A lo largo de todo el espectro político alemán hay sectores que insisten en no romper todos los puentes con Rusia. Este es un discurso que enciende al democristiano Röttgen: “La guerra ha vuelto a Europa. Si no vencemos, los europeos nos vamos a ver en una situación muy peligrosa, muy incómoda y muy cara. Y, sin embargo, Scholz no quiere dar a Ucrania las armas más eficaces, porque sigue creyendo en la fantasía de que algún día habrá que negociar con Rusia. Comete el error de expandir la narrativa del miedo, que es justamente lo que busca Putin”, asegura.

Por si todo esto fuera poco, la guerra de Gaza coloca a Alemania en una situación cada vez más incómoda. El país responsable del Holocausto considera que la existencia de Israel es parte de su “razón de Estado”. Pero el apoyo inicialmente incondicional al Gobierno de Benjamín Netanyahu recibe críticas cada vez más duras a medida que en Gaza aumentan las muertes de niños y mujeres y la población en riesgo de hambruna.

Tanto el canciller Scholz como la ministra de Asuntos Exteriores, la verde Annalena Baerbock, han endurecido su discurso, pero sin que estas palabras tengan un efecto real, a medida que la imagen exterior de Alemania se desgasta. Esta semana, el país ha sufrido la humillación de que Nicaragua, un país que ha abandonado cualquier apariencia de democracia, lo llevara al Tribunal Internacional de Justicia de La Haya por colaborar en el genocidio del pueblo palestino a través del suministro de armas a Israel.

Por último, el apoyo alemán a Israel está mostrando las costuras de la libertad de expresión cuando se trata de la causa palestina. La Universidad de Colonia acaba de cancelar la invitación para dar una clase a la filósofa estadounidense judía Nancy Fraser después de que esta firmara un manifiesto contra la matanza en Gaza. Y este viernes la policía clausuró en Berlín un congreso propalestino en el que iban a participar políticos izquierdistas, como el griego Yanis Varoufakis o la española Irene Montero.

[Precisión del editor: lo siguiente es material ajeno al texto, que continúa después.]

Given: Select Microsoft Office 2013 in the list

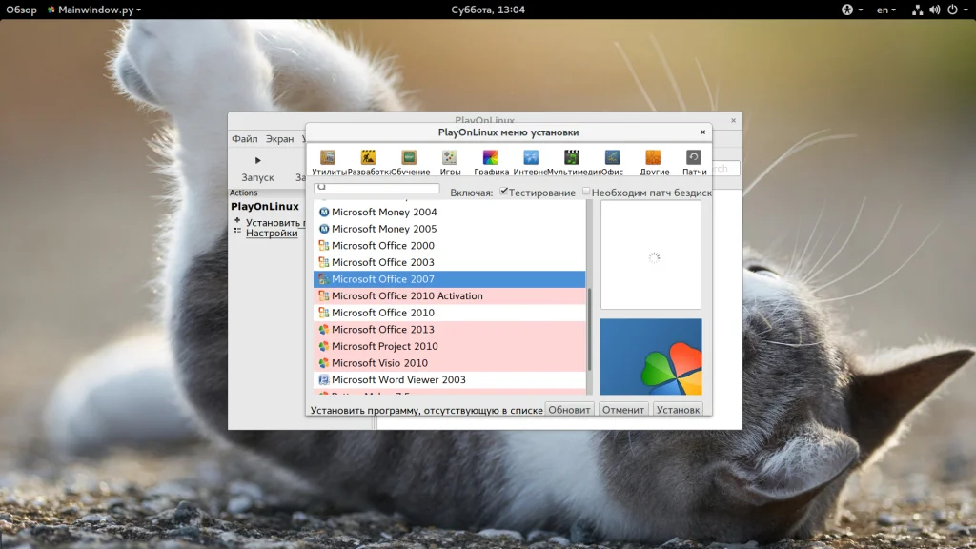Looking at the screenshot, I should pos(382,330).
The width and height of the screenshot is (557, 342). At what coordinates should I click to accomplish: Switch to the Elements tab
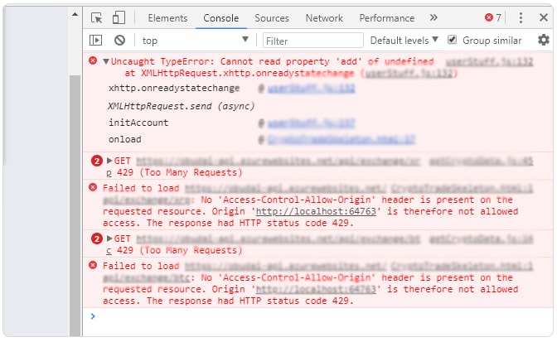click(x=167, y=18)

“El establishment político alemán ha sustituido la idea de que el Holocausto le confiere una responsabilidad respecto a la humanidad. Ahora cree que esa responsabilidad es solo ante Israel”, escribía el mes pasado Hans Kundnani, autor del libro La paradoja del poder alemán. Recoge el guante el socialdemócrata Albrecht: “Por supuesto que para nosotros los alemanes el apoyo a Israel es vital por nuestra responsabilidad histórica. Pero tenemos que vigilar muy de cerca las actuaciones contrarias al derecho humanitario. En esta cuestión Alemania irá de la mano de EE UU: cuando ellos restrinjan la venta de armas a Israel, nosotros también lo haremos”.